Despite the gradual return of inflation to the ECB's 2.0% target, prices for services are rising significantly faster (+3.7%). Given the increase in wages, the trend should continue. Not sufficient to give the ECB reassurance.

By EC Invest

Collective wage bargaining in the euro area led to an annual wage growth of 4.7% in the first quarter of 2024, as per the European Central Bank's (ECB) figures. The previous quarter saw a 4.5% increase.

These figures lend themselves to a double reading, which is clearly good news for employees:

Wages that are rising faster than inflation (2.8% on average in the first quarter and 2.4% in April) allow them to regain some of the purchasing power lost in recent years, and give them the means to consume, supporting economic activity.

However, such a rise well above inflation would not be welcomed by the European Central Bank.

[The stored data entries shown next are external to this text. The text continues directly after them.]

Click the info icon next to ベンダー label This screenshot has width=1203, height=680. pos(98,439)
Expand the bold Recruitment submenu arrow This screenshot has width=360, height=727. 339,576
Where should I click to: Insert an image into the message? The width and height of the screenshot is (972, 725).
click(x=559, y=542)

It is a known fact that wage increases have an unfortunate tendency to have an impact on inflation, particularly in the services sector, where the labor force plays a crucial role. The benefit of significant productivity gains would be to offset such wage increases and reduce their harmful impact on the competitiveness of our economies. But we are not there, yet. Labour productivity in the eurozone decreased by 0.6% in 2023.

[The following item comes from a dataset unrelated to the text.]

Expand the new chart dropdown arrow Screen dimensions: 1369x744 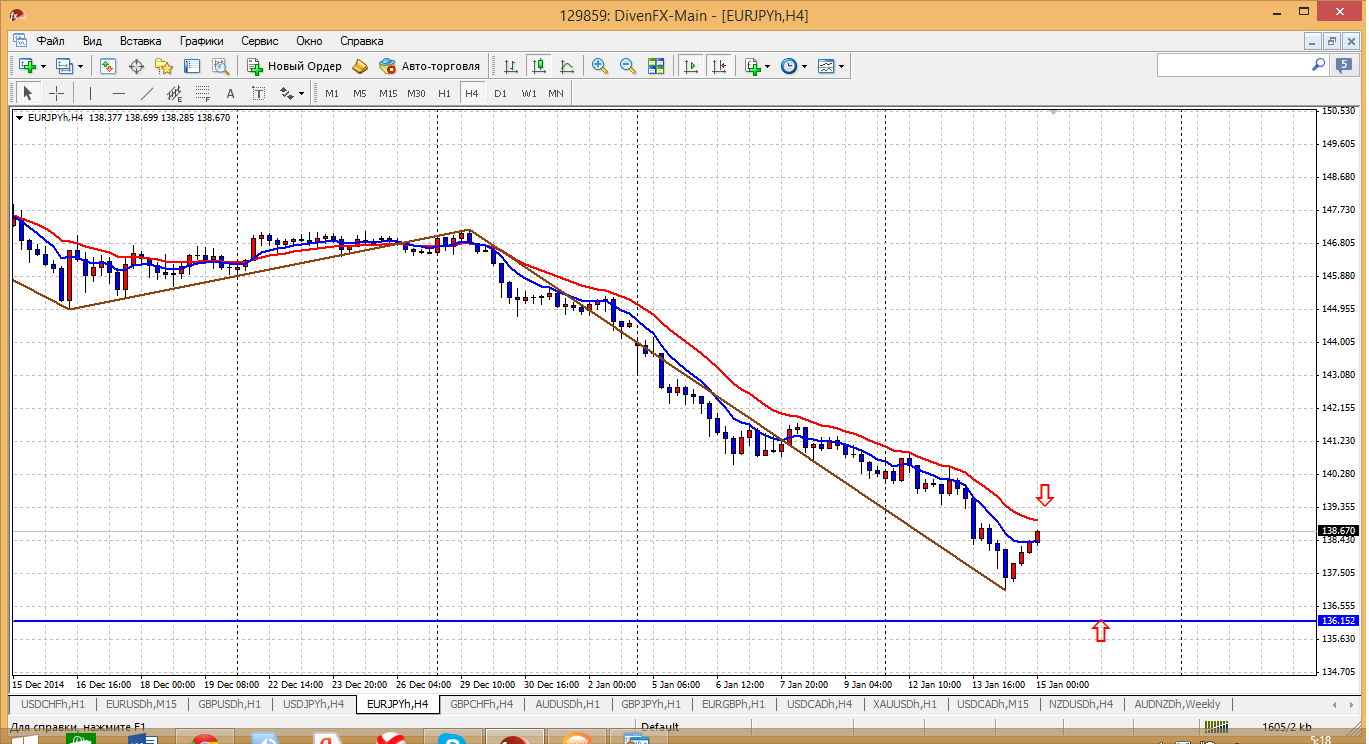click(41, 67)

While inflation in the euro area fell to 2.4% in April, prices for services rose again by 3.7%.


The sector is therefore one of the main contributors to inflation today. And given the increase in wages, it should remain so, giving a hard time to an ECB that wants to lower its key rates as soon as possible. While this figure does not call into question the rate cut promised for June, widely reported by the Frankfurt authorities, it should, on the other hand, strengthen the position of those who prefer to take a cautious approach to the The European Monetary System is not committed to lowering European policy rates too quickly.

Therefore, even if the activity indices show an improvement, with the HCOB Eurozone Composite PMI at 52.3 points in May, we do not expect a strong rebound of our economies whose growth should turn around 0.8% over the whole of 2024.